Cardigan Sci-fi

There are many subgenres within sci-fi. You’ve got your steam punk sci-fi, your miserable dystopian sci-fi, and you have your big city Bladerunner/Transmetropolitan sci-fi. But my favorite category of all the varieties of science fiction that you can find is the much rarer sort:

Cardigan sci-fi.

The Black Mirror episode ‘Be Right Back’ is an example of this where – yes – there are technological wonders like screens that bend and robots implanted with the memories of your long lost loved ones. But there’s also a lot of cardigans and socks and there’s an open pack of cereal on the table. The world is not glossy or unrealistically clean and people’s homes don’t happen to look like polished glass reverberating inside a Jonathan Ive nightmare.

Cardigans are not entirely necessary for a show or a film to fit within the Cardigan sci-fi subgenre (although they certainly help). It’s the lack of polish in the world, it’s the absence of technological fetishism in the science fiction itself. The science or the tools or the spaceships do not sit at the heart of Cardigan sci-fi — it’s all about the people that wear the cardigans instead.

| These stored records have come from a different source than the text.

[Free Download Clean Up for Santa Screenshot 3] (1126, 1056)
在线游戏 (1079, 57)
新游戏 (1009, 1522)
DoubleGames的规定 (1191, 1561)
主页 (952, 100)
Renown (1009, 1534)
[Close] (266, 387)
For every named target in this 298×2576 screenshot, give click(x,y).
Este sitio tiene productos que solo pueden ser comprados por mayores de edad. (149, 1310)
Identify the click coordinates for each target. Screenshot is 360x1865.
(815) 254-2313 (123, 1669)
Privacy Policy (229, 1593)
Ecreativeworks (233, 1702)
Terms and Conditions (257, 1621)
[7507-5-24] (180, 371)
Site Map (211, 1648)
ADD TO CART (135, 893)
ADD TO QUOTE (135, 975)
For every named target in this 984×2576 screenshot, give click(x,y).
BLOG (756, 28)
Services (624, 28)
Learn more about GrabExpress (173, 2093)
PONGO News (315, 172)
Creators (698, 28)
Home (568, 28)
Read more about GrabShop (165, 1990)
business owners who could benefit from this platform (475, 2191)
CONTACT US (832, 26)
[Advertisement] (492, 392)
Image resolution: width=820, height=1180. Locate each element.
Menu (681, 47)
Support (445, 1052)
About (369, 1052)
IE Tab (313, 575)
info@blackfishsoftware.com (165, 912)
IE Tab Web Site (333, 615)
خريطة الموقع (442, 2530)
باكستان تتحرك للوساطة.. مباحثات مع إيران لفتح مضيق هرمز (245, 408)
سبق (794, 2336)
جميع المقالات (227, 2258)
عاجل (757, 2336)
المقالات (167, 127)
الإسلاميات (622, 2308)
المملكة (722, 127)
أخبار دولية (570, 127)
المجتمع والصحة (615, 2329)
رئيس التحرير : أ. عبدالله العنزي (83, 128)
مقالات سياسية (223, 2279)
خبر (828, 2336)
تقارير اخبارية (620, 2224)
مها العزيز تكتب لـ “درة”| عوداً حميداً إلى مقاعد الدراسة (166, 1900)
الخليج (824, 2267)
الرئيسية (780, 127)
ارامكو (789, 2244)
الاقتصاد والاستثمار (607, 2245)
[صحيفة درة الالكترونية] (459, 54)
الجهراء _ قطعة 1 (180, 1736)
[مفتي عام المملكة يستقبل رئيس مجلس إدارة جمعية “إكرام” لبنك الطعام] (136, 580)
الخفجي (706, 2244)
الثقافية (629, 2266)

I thought about this subgenre again when I stumbled upon a blog post by the historian Dan Bouk last month. He made a few notes whilst hunting through the archives in search of stories from the 1940 census and the one that caught my interest is when he looks at the role that women played in that colossal bureaucratic adventure:

In the archives, one can readily see women working for the Census. In a very limited way…

Consider this photograph from 1939 or 1940:

When I look at this picture, my eyes fly first to a person’s face, to a ruffled collar, to meticulously styled hair. Then I notice the papers she’s grasping—a thick stack, marked up all over. Finally, I notice a small mechanical device. In sum, I see a census clerk preparing paper punch cards—like the one she’s grabbing with her right hand. I see a working woman in a knowledge factory, one body in the human treadmill that transforms enumerators’ completed schedules into bound volumes of printed statistics.

This picture – and the way that Dan frames it – is peak Cardigan sci-fi because yes there is this new and wondrous technology that has this immense influence on this person’s life. And yet the photograph isn’t about the punch card machine – it’s about her.

I found myself thinking the same thing when I started watching Chernobyl. It’s a show that shortly becomes a frightening sci-fi horror film as radioactivity is shown to have unpredictable and alien-like effects on the area. And even though much of the dramatization of the show is a little...questionable, it’s a show that cares deeply for the people at the heart of it all.

Also? There are a number of very good cardigans.

The reason why I bring up Cardigan sci-fi is because there’s a trend in science fiction movies and shows to basically take the cross-bar out of the A and be done with it. Or space the letters out R E A L L Y F A R A P A R T and move on with it.

But Chernobyl, being an atypical cardigan sci-fi thriller, does something much more creative. And the shocking thing about the graphic design of the show is everything that they don’t do. You could easily do all the lettering in the show in the style of classical Soviet graphics – lots of red and a big poster. Or you could be particularly annoying and spell it like CHEЯNOBYL or something equally as awful. But the show runners chose not to do any of that.

They made something rather beautiful I think:

The show runner Craig Maizin describes how they made Renck – a custom typeface inspired by a number of Soviet sources. It appears that the face that they looked at very closely was a version of Zhurnalnaya roublennaya (and Fonts in Use has a wonderful story about that if you’re at all interested).

Anyway, I think the typesetting in Chernobyl is never a crude caricature as it sets the tone for the whole series; it looks bleak and inevitable. And the way in which they messed with the edges of the letters to make them look as if they’re being watched on an old television is just the neatest idea in this humble blogger’s opinion. In fact, I think it’s some of the best typesetting and graphic design I’ve seen in a television show for quite some time.

I even adore the wonky spacing between the numbers, as if there’s some issue with the machine that’s creating them. Look at that 6, too!

My point here is that the show isn’t really about the graphic design or the letters – Chernobyl doesn’t have a big flashy opening but instead cuts right to the tragedy and how these brave people died fighting a colossal science-fiction-like monster.

And so I think that Chernobyl has shown us not only how to do Cardigan sci-fi right, but also how to do typesetting proud, too.